To replace 12-story McBrien Building
By Daniel Borsuk
The Contra Costa County Board of Supervisors reacted swiftly to increasing interest among county workers to work in downtown Martinez by approving a $75 million budget and a $58,238,551 Design-Build Contract with Webcor Construction to raze the 60-year-old former 12-story administration building at 651 Pine Street and to erect a three-story office building and plaza that calls for the demolition of the old county jail. (See presentation)
Supervisors approved the contract on a 5-0 vote during their regular meeting on Tuesday. (See complete agenda)

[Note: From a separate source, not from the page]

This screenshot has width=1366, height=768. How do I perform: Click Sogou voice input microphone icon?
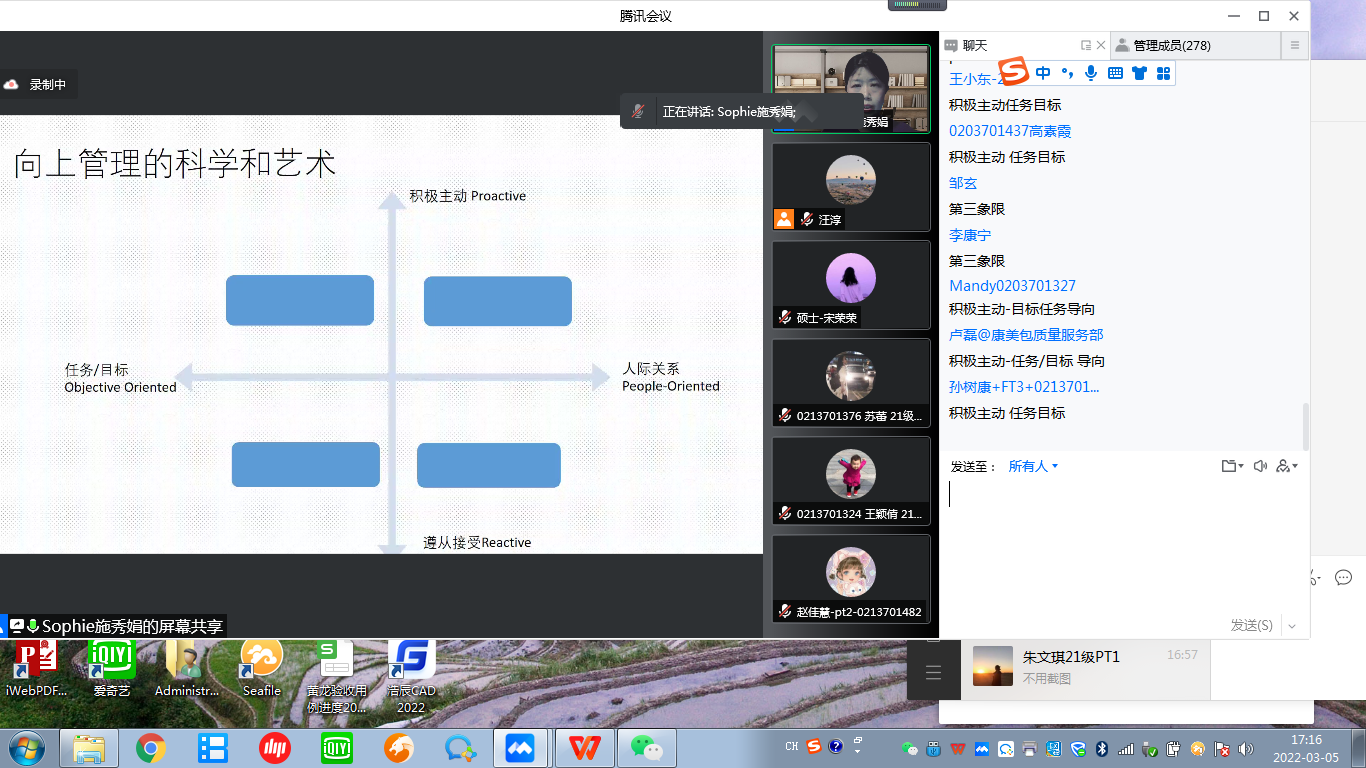pyautogui.click(x=1091, y=73)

The new, four-story County Administration Building on Escobar Street and Pine Street was completed last year, to replace the old, 12-story McBrien Building across the street that is slated to be demolished for the new three-story, 65,000 square foot office building. The new building will offer about 40,000 square feet of office space and 80 covered parking spaces on the ground floor and will be built. Both buildings were designed by the same firm, KMD Architects.
Over the muted protests of building preservationists like Sherill Grover of the Contra Costa Historical Preservation Coalition, Supervisors had already decided the costs were too far great and out of reach to rehabilitate and bring the present jail up to code. The jail was constructed in 1901.

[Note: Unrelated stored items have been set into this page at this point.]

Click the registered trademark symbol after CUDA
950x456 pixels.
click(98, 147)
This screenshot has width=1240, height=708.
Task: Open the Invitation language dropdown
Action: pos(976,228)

When District 2 Supervisor Candace Andersen asked why the jail cannot be preserved like old churches are preserved, Chief Assistant County Administrator Eric Angstadt answered by saying “it is cost prohibitive.” It would cost $1.2 million to $1.5 million to “fully remediate” the former jail, he said.

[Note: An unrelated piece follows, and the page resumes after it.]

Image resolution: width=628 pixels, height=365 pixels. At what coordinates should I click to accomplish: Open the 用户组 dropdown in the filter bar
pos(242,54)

“A jail is a little bit different than preserving a church,” Angstadt added. He said the City of Martinez is not interested in preserving the old jail.
“This is really exciting!” exclaimed District 4 Supervisor Karen Mitchoff. She proposed that the new administration building exhibit somewhere photographs of all the supervisors in the county’s 171-year history and that a new time capsule be installed in the new building. The county was founded in 1850.
Angstadt said the Vermont granite used to construct the old jail could be cut and reused for the proposed plaza across the street from the 651 Pine St. office building. Plans are on the drawing boards to permanently close Pine Street to vehicular traffic, but that proposal requires City of Martinez approval. County officials expect the City of Martinez to close Pine Street.
“We have had strong interest for downtown office space,” said Angstadt. Among some of the potential tenants moving into the new 65,000 square foot three-story building are the County law library, sheriff, and probation.
Demolition of the old 651 Pine St. building will begin in November and should be completed by September,2022 said Angstadt. The new office building should be completed by April 2024.
Contra Costa County’s Deputy Health Officer Ori Tzvielli issued an optimistic picture on the COVID-19 scene in the county saying, “Our case numbers are coming down.”
According to the Contra Costa Public Health Department, the county’s COVID-19 case load is down 36.8 percent with 2,910 cases. The department also reported 186 persons are hospitalized with COVID-19. The hospitalization rate is down 11.2 percent.
On the vaccination front, the county is showing progress. The county’s vaccination rate is 84.4 percent in comparison to 73.1 percent nationally.
“The best thing you can do is to get vaccinated,” said Tzvielli. He expects five- to 11-year-olds to soon get the vaccine.
Set October 6 as Clean Air Day
To encourage Contra Costans to use public transit, supervisors passed a resolution setting October 6 as Clean Air Day. Last year more than 1.5 million persons rode free transit in the Bay Area.
Recognize Tom Aswad
Supervisors also recognized the retirement of Tom Aswad and his 22 years of service as founder of Discovery House, a 41-bed men’s residential treatment program.
Allen Payton contributed to this report.